··· Exercise data

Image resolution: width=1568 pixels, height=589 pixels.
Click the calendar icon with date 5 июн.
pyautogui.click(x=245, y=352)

······
··· Exercise data

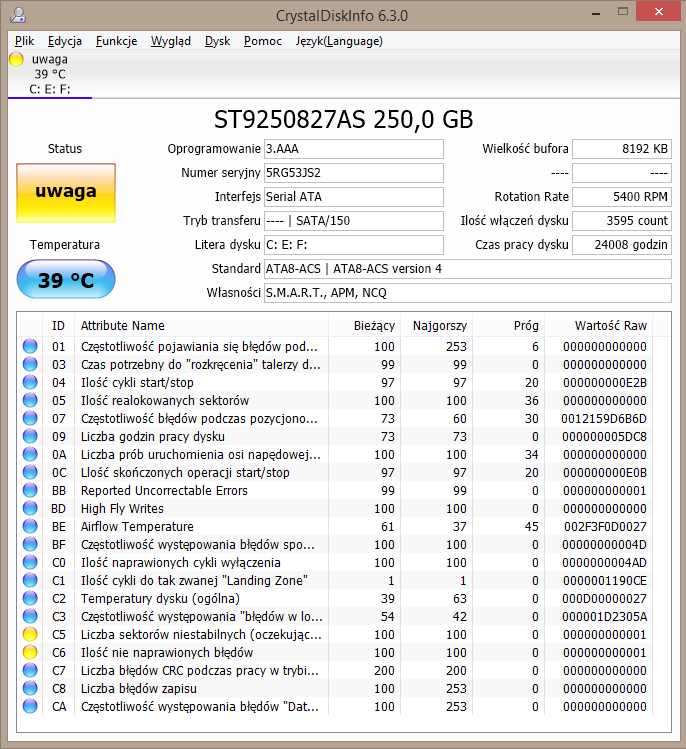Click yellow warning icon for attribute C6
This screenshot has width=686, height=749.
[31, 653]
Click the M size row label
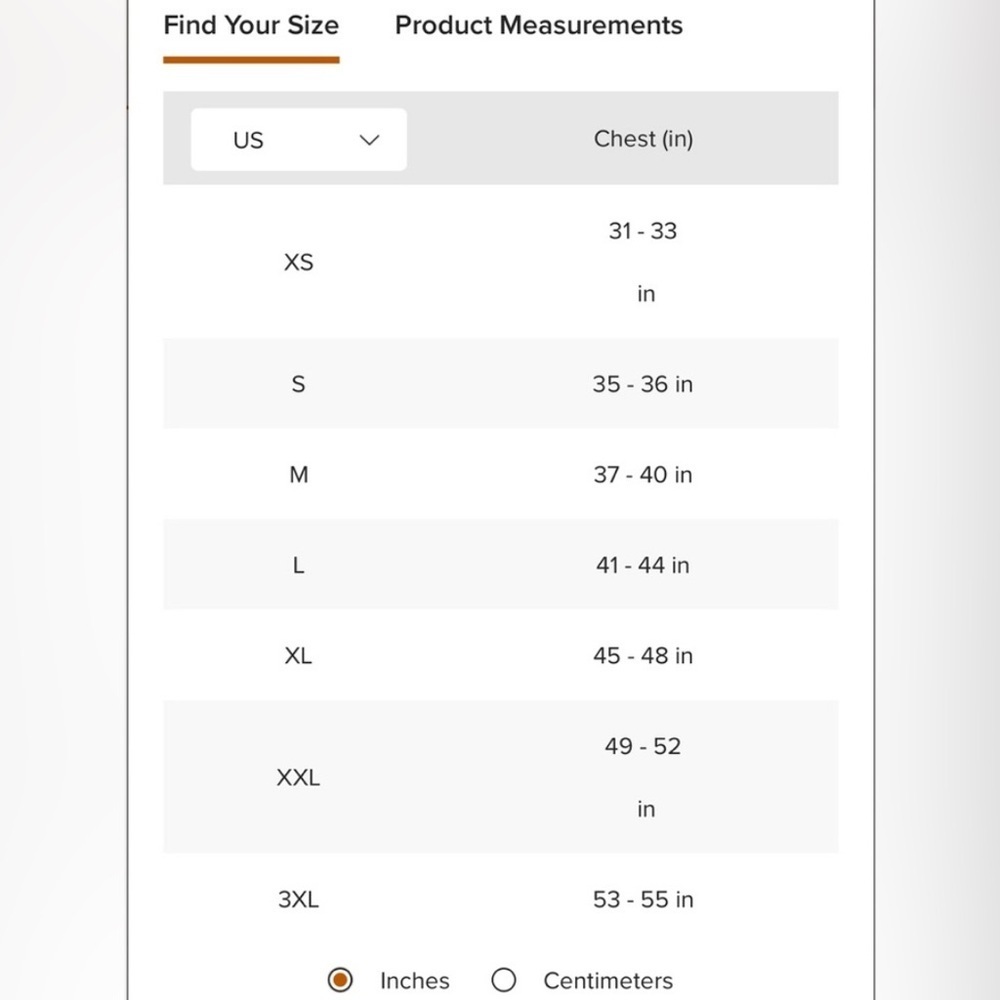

······

Task instructions:
Starting at the line containing "Image resolution: width=1568" and ending after the line containing "pyautogui.click(x=245, y=352)", rewrite the data with "calendar" replaced by "date picker" and everything else left unchanged.

Result for this task:
Image resolution: width=1568 pixels, height=589 pixels.
Click the date picker icon with date 5 июн.
pyautogui.click(x=245, y=352)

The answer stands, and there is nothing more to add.